The Mobile Navigation
The Mobile Navigation
What changed
On a narrow screen the drawer is gone. Navigation now runs along a bar fixed to the bottom of the screen, where the destinations you reach for most, your dashboard, your bank, your invoices, sit as tabs, with a single Create button raised at the centre. Your organisation and your account stay along the top. The rest of the menu, the less frequent destinations and your settings, the theme and signing out, gather in sheets that rise from the bottom when you ask for them. On a wide screen nothing changes: the top bar from the last release is exactly as it was.
Why it matters
A phone is held in one hand and worked by thumb, and the thumb reaches the bottom of the screen, not the top. The drawer the last release shipped was honest, it held every destination, but it asked for a tap to open and then a reach up into a panel for the thing you wanted. A bottom bar puts the common path where the hand already is. The three destinations you move between all day are one tap away in the thumb’s arc, and the action you reach for most, creating something, is the raised button at the centre, the largest target in the bar and the one nearest the thumb.

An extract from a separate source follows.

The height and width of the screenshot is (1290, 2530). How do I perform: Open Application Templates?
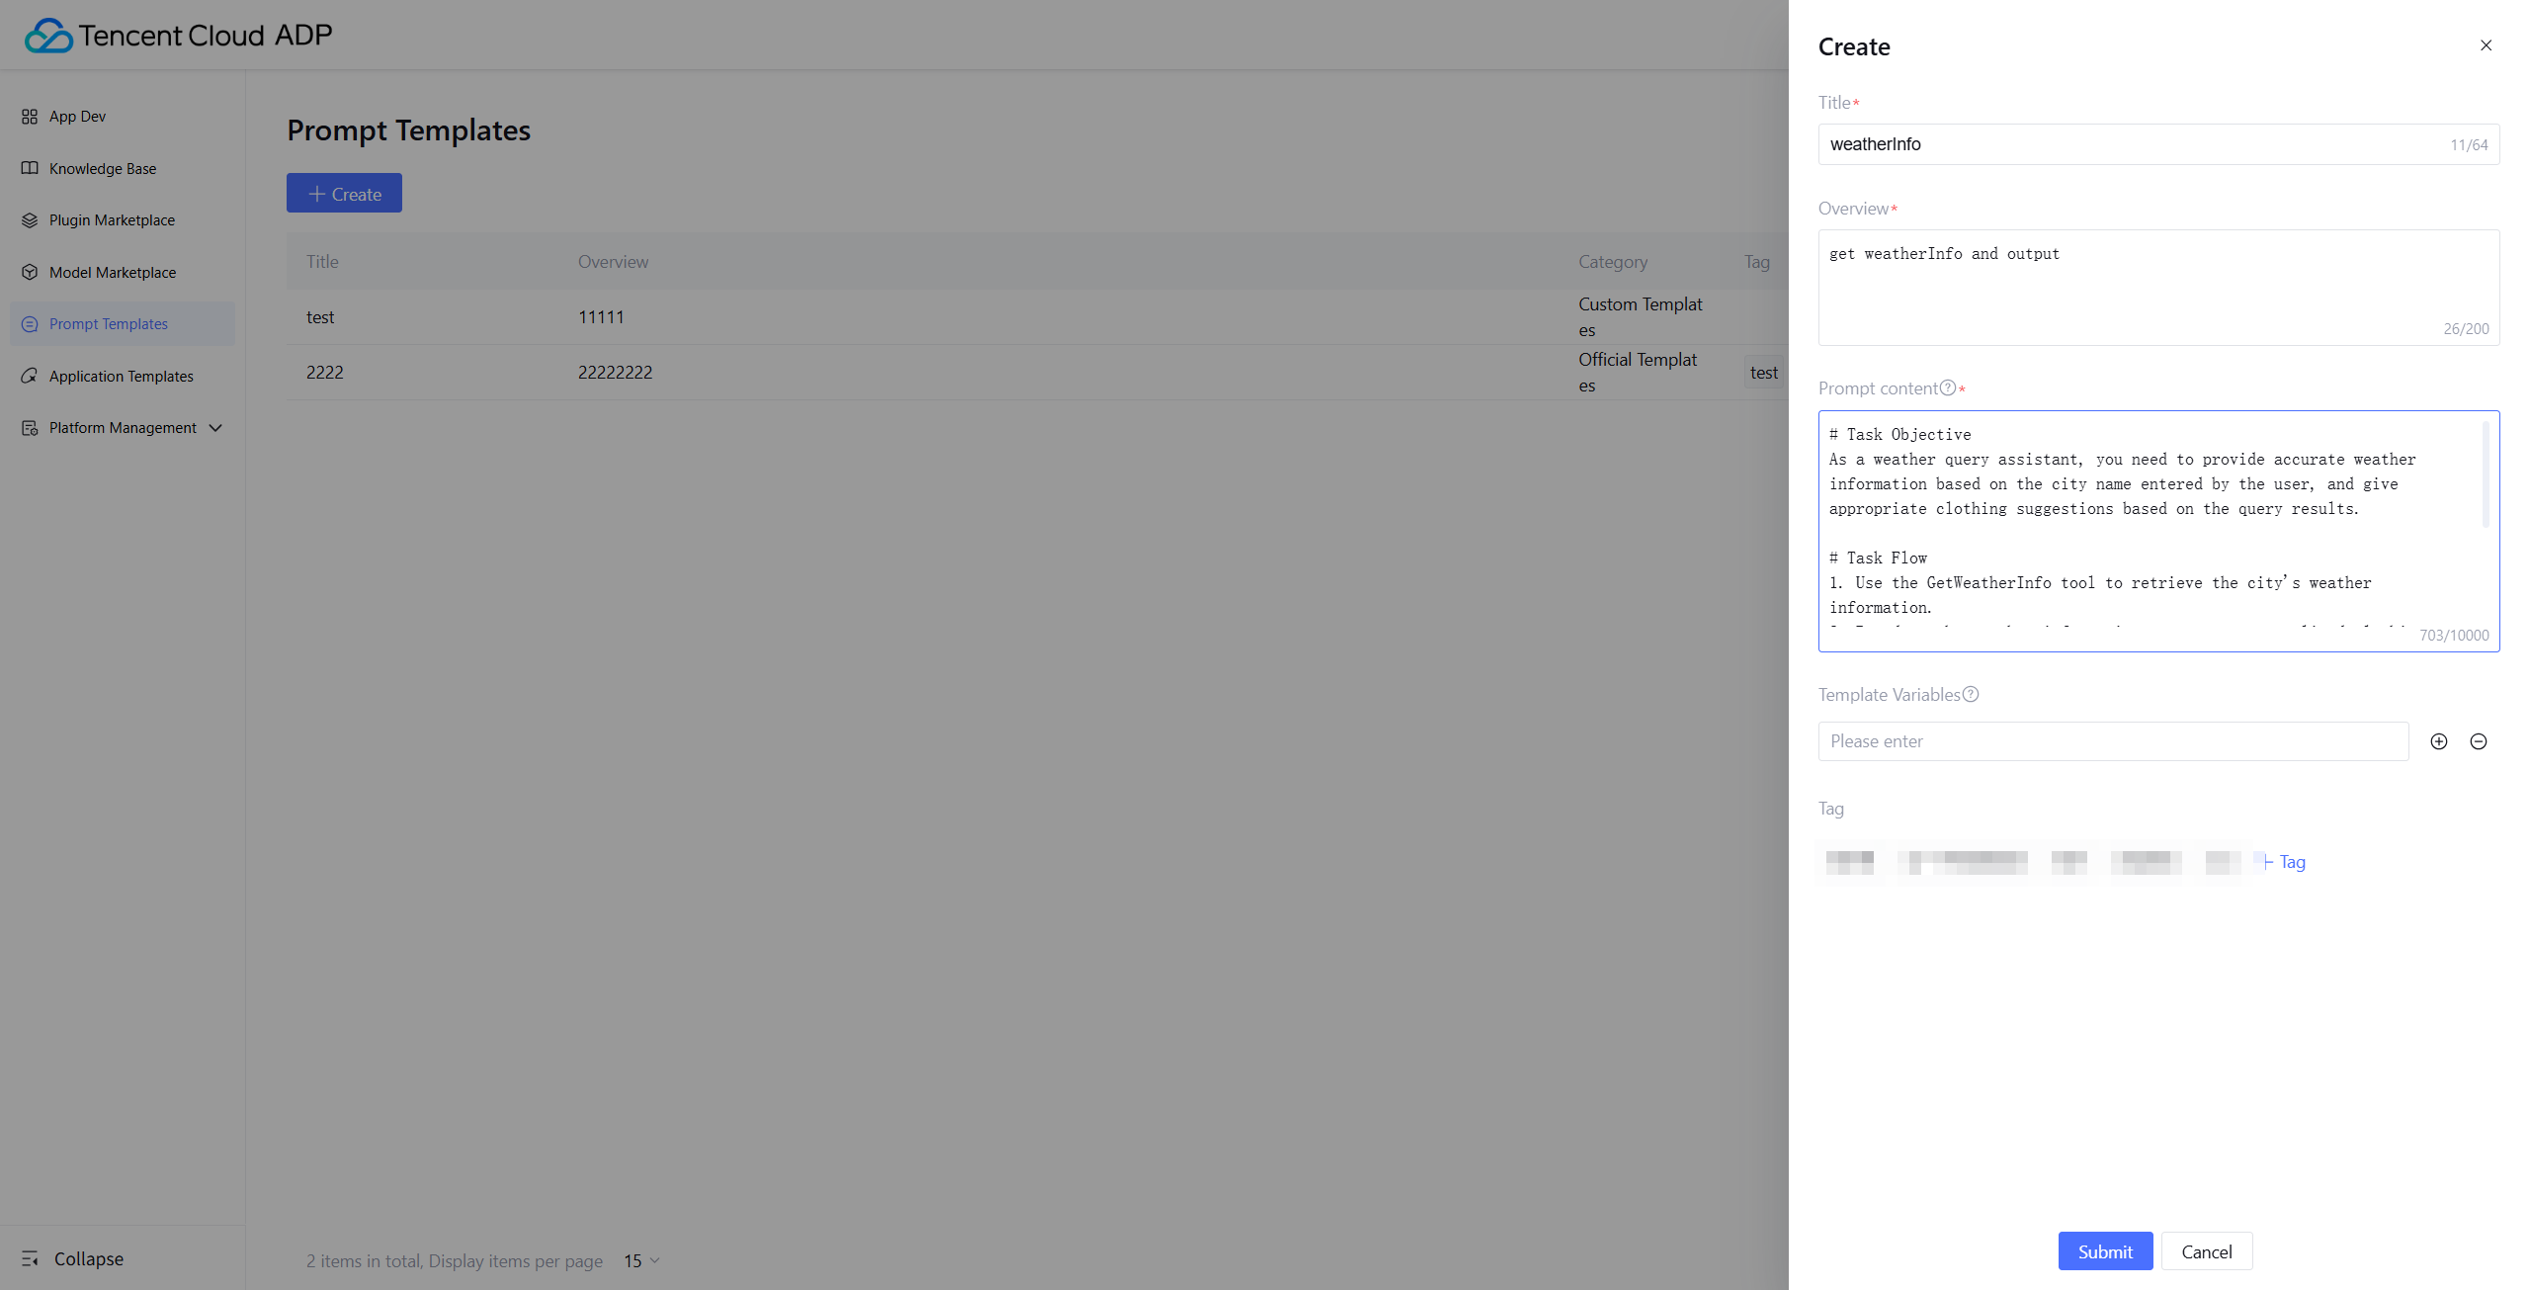click(120, 376)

The less frequent things are not lost, they are gathered. One button opens the full menu, another opens your account, and both arrive as a sheet rising from the bottom rather than a panel sliding in from the side, so they too land under the thumb rather than across the screen from it. The rule from the last release still holds: nothing the wide screen offers is out of reach on a narrow one. What changed is that the reach is now a short one.
Proof and impact
The navigation draws only on the colour system, so its contrast meets the WCAG AA standard against its surface in both the light and the dark theme, the same checkable guarantee the colour system carries: sample a control and its background and the ratio holds. The raised Create button is held to that same standard, its label legible against its fill in both themes. The destination you are on is marked by weight and by a filled shape, not by colour alone, so the cue survives a colourblind reader or a glance in poor light, the same principle the rest of the interface follows.

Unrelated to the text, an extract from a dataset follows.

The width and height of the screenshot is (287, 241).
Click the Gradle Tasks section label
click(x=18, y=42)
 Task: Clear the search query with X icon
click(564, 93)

Every control in the bar and in the sheets meets the minimum touch-target size, so the whole of navigation is worked by thumb, not only by a cursor. While a sheet is open it holds keyboard focus, it returns focus to where you were when it closes, and it closes on the escape key or a tap outside, so a keyboard or screen-reader user is never left stranded behind it. The organisation you are working in is announced as such to a screen reader, not left as a bare mark. The bar reserves room for the phone’s own home indicator and holds its place through the browser’s collapsing toolbars, so it stays seated wherever the page is scrolled.

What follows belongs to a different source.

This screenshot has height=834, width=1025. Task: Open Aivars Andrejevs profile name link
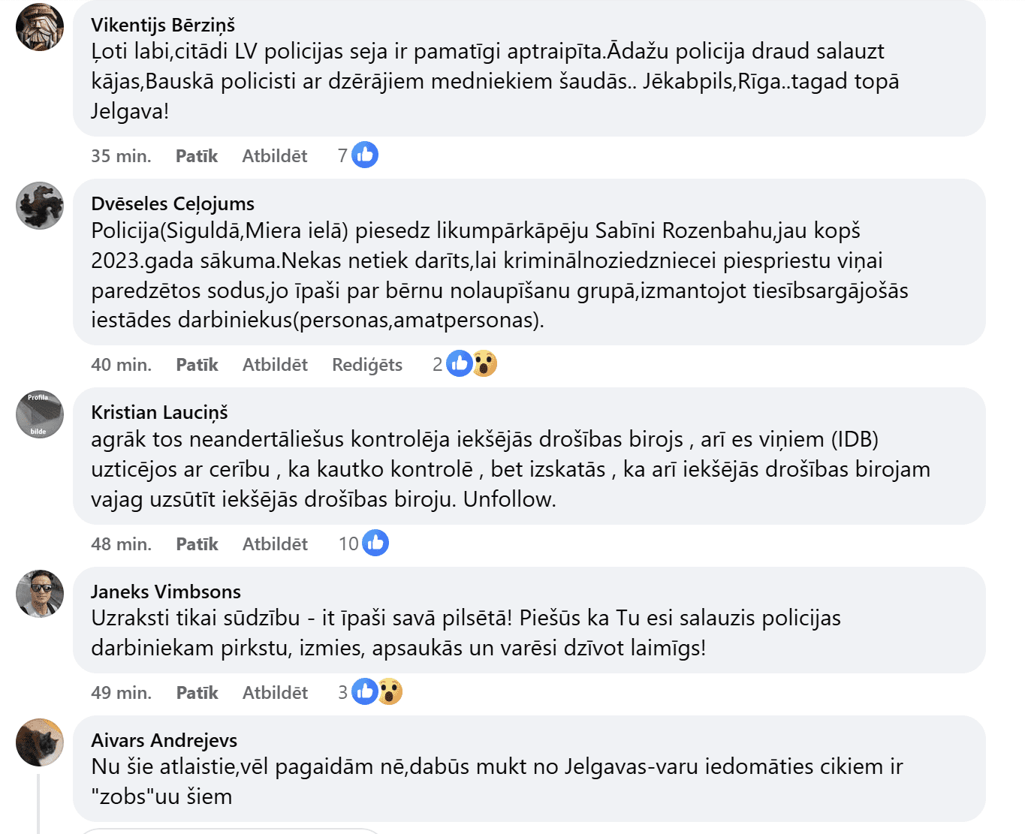tap(164, 740)
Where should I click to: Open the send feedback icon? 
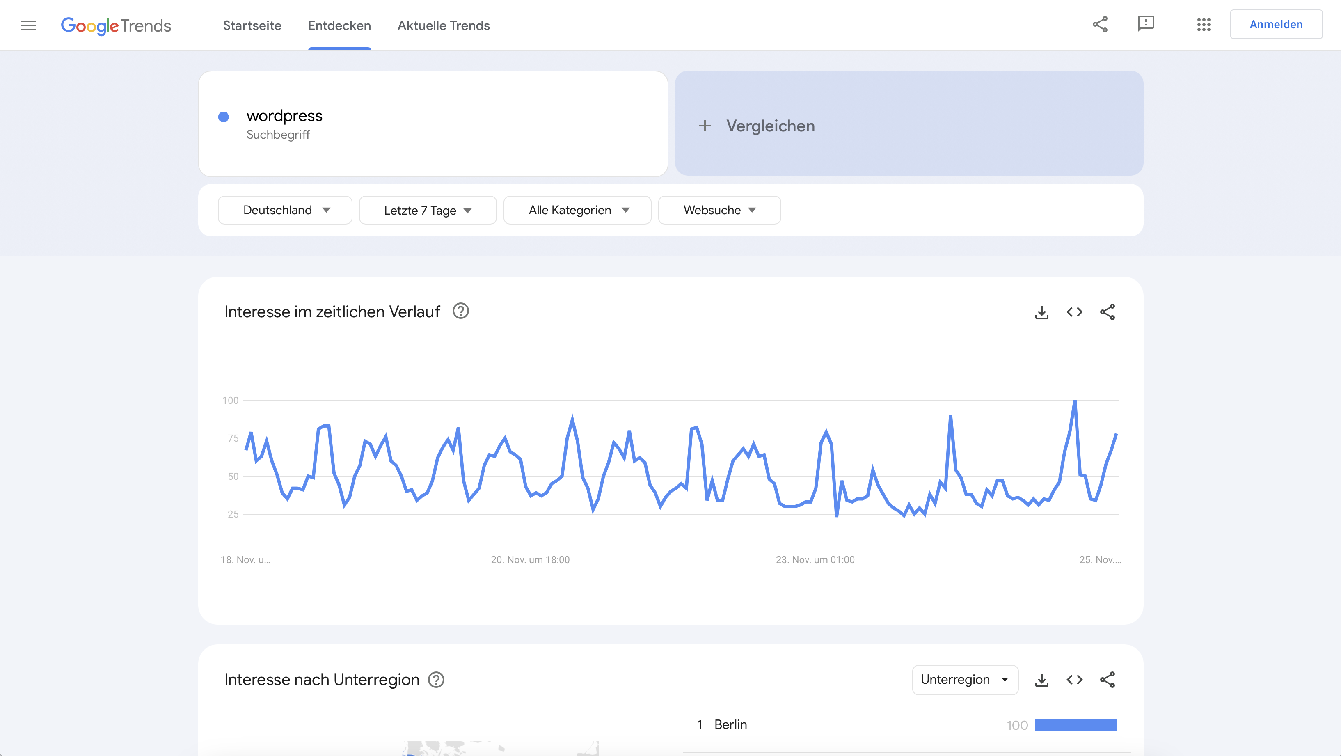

There is one mobile navigation now, not two behind a setting: the drawer is retired, not hidden. There is no change to the API and no change to your data. This is the interface you see, not the kernel beneath it. There are no breaking changes.
What is next
The frame is now complete on every width, the top bar on a wide screen and the bottom bar on a phone. What it sets up is unchanged from the last release: the verification state, already carried on a wide screen, brought to where a phone can always see it too, and the dashboard beneath it filling out. The Create menu and the full menu already mark what is on its way, so when those arrive they take a place that is already waiting for them. That is next in line.